300,000 DESTITUTE CHILDREN

Missionaries visiting the residents of a London slum in the 19th century.
A London Slum In The Late 19th Century

Indeed, something of the squalor that vast swathes of Victorian society were forced by necessity to exist in can be gleaned from the stark statistic that, in London alone, between 1844 – when the Ragged Schools Union was established – and 1870 – when Parliament passed The Elementary Education Act, which set a framework for the schooling of all children between the ages of 5 and 13 in England and Wales –  some 300,000 children had been educated and cared for by the dedicated ragged school teachers, the majority of whom were themselves drawn from the working classes of the period.

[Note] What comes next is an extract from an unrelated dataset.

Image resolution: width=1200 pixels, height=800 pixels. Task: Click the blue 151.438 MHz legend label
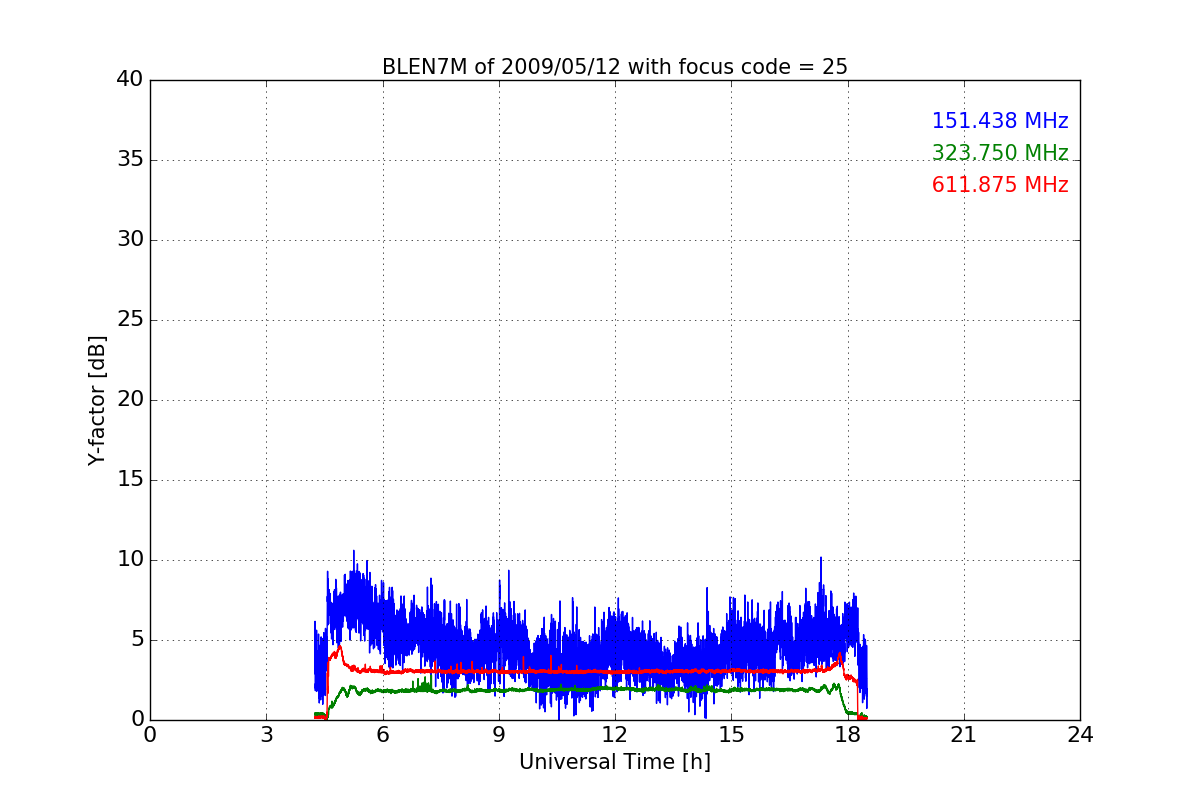click(x=999, y=121)
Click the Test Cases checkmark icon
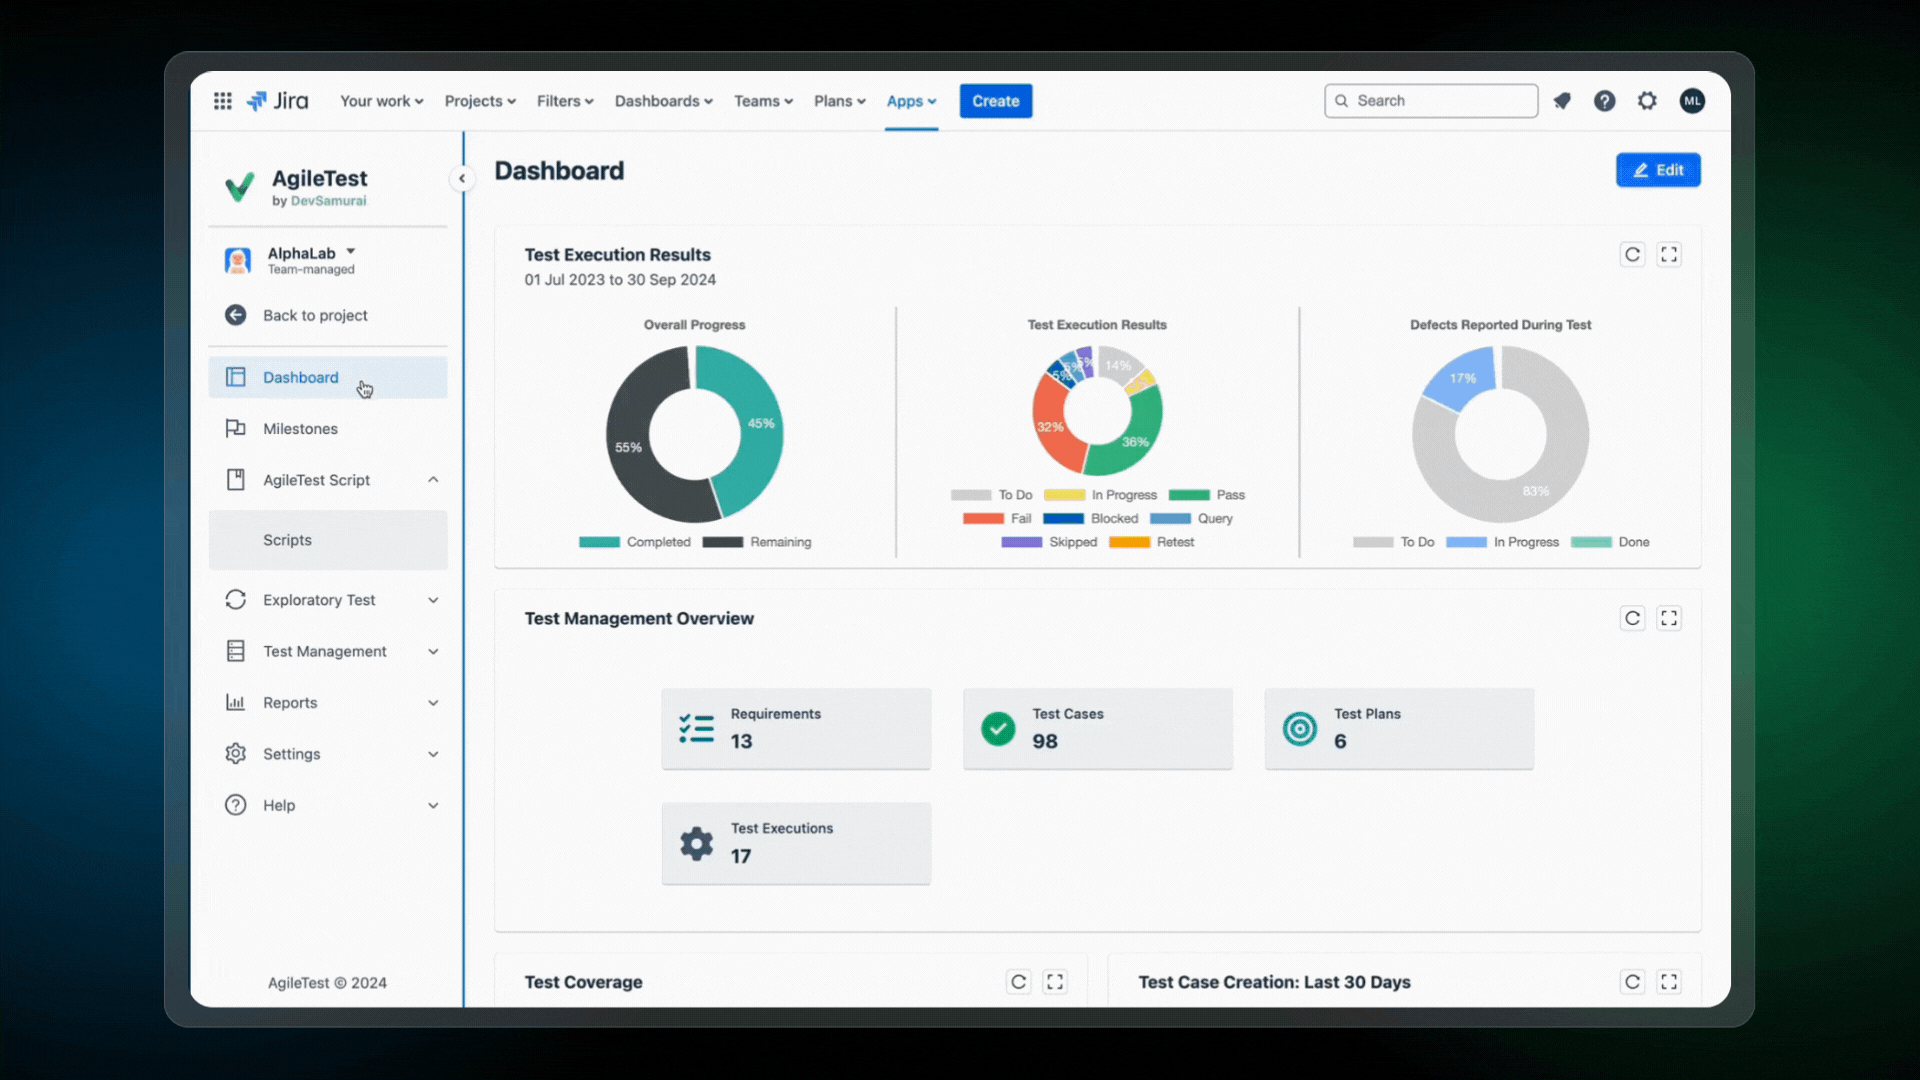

THE DIFFERENCE BETWEEN LIFE AND DEATH

The “cared for” element was hugely important because, these institutions weren’t just about educating their pupils, but they also provided food, clothing, lodging and other home missionary services for them.

So, the good that they did, and the benefits they provided, extended far beyond improving the minds of the children of the East End. Indeed, there must have been many occasions when the schools made the difference between life and death for the waifs, strays and forgotten underdogs of Victorian society.

THE ORIGINS OF THE RAGGED SCHOOLS

But where did it all begin?

Although the Ragged School Union was formed in 1844, charitable schools were, sadly, already thriving in many parts of the country.

THE TEACHING TAILOR

In 1798 Thomas Cranfield, a tailor by trade, had established a free day school for children on Kent Street, near to London Bridge.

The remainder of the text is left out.